EXERCISE:
Start with the first line of the records below. Output each line exactly, ending with the one that contains "Task: Open the Assets rail icon at top".

ENTRIES PROVIDED:
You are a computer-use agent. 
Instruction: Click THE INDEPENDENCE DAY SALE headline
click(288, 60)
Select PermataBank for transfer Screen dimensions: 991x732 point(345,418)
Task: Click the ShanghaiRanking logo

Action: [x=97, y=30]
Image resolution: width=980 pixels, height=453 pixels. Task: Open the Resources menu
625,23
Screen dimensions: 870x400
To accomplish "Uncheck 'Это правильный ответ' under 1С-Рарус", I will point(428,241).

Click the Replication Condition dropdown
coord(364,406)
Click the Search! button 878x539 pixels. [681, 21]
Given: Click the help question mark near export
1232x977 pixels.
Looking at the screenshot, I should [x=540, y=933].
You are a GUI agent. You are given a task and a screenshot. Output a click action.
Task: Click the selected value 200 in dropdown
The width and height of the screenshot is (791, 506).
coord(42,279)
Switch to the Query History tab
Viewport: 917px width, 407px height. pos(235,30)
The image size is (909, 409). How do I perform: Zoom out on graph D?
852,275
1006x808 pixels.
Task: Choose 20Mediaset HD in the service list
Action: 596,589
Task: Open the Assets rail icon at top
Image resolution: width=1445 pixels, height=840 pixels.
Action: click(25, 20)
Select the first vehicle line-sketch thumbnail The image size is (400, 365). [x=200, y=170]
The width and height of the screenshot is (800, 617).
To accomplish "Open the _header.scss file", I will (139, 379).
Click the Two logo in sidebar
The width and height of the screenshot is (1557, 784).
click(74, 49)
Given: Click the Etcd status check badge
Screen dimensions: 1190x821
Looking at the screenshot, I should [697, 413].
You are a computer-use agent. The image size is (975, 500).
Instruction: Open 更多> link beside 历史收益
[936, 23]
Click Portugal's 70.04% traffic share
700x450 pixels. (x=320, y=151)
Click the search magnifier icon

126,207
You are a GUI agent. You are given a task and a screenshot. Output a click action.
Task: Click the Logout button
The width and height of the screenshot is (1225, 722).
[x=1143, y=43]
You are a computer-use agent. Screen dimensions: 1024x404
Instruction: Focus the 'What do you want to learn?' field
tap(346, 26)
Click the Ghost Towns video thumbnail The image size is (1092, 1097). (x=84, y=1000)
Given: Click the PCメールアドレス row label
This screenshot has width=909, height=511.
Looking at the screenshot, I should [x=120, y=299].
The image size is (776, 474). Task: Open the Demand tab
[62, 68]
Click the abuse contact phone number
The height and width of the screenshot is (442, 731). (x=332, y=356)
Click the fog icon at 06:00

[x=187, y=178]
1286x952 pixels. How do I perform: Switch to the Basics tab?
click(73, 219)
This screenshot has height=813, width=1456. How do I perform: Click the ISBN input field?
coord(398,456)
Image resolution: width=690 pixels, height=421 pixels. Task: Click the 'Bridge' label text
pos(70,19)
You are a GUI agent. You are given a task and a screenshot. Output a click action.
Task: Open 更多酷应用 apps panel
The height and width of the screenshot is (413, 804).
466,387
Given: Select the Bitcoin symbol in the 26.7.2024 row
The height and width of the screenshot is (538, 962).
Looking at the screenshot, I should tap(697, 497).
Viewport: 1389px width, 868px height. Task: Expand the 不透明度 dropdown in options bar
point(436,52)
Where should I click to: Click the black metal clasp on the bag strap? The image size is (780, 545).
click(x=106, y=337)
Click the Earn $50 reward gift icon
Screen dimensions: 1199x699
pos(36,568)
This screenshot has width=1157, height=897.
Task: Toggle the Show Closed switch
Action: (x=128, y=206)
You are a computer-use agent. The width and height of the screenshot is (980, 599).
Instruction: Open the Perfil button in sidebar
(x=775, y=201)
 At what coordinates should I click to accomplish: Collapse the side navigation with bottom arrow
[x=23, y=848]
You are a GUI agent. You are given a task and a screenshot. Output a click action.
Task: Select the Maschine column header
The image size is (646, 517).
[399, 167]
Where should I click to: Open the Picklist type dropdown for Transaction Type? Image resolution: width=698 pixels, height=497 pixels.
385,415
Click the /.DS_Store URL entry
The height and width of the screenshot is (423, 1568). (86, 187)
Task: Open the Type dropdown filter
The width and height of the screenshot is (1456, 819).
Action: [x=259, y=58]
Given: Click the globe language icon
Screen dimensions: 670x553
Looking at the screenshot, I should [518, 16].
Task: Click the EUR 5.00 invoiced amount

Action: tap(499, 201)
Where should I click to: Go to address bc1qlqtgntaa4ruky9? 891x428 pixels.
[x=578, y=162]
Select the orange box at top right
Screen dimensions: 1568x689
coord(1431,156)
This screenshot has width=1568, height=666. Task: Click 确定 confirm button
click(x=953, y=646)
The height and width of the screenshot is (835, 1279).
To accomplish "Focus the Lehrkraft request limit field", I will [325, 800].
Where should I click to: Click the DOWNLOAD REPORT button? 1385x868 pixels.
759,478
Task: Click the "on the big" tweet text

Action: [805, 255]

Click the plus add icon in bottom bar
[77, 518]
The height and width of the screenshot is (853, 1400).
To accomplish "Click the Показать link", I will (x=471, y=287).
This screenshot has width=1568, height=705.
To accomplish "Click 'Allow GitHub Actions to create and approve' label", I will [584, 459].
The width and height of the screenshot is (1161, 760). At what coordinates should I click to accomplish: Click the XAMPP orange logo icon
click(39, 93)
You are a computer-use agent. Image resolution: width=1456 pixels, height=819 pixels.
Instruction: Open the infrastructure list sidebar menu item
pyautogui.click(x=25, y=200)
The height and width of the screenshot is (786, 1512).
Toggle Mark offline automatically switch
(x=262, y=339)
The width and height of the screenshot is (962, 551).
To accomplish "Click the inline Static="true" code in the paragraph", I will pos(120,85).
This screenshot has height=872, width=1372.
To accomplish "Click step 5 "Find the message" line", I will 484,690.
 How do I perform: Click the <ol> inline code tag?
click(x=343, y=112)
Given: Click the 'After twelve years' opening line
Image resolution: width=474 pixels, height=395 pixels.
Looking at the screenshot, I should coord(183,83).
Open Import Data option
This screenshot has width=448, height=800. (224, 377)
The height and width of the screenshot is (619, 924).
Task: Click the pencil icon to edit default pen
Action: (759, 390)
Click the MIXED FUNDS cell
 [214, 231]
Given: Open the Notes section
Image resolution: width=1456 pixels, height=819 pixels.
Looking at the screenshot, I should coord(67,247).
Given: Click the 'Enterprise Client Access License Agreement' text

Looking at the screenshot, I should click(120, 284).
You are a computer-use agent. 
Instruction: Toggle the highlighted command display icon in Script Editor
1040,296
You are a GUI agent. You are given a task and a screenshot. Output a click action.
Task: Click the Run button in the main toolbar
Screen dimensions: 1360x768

WRITTEN ANSWER:
You are a computer-use agent. 
Instruction: Click THE INDEPENDENCE DAY SALE headline
click(288, 60)
Select PermataBank for transfer Screen dimensions: 991x732 point(345,418)
Task: Click the ShanghaiRanking logo

Action: [x=97, y=30]
Image resolution: width=980 pixels, height=453 pixels. Task: Open the Resources menu
625,23
Screen dimensions: 870x400
To accomplish "Uncheck 'Это правильный ответ' under 1С-Рарус", I will point(428,241).

Click the Replication Condition dropdown
coord(364,406)
Click the Search! button 878x539 pixels. [681, 21]
Given: Click the help question mark near export
1232x977 pixels.
Looking at the screenshot, I should [x=540, y=933].
You are a GUI agent. You are given a task and a screenshot. Output a click action.
Task: Click the selected value 200 in dropdown
The width and height of the screenshot is (791, 506).
coord(42,279)
Switch to the Query History tab
Viewport: 917px width, 407px height. pos(235,30)
The image size is (909, 409). How do I perform: Zoom out on graph D?
852,275
1006x808 pixels.
Task: Choose 20Mediaset HD in the service list
Action: 596,589
Task: Open the Assets rail icon at top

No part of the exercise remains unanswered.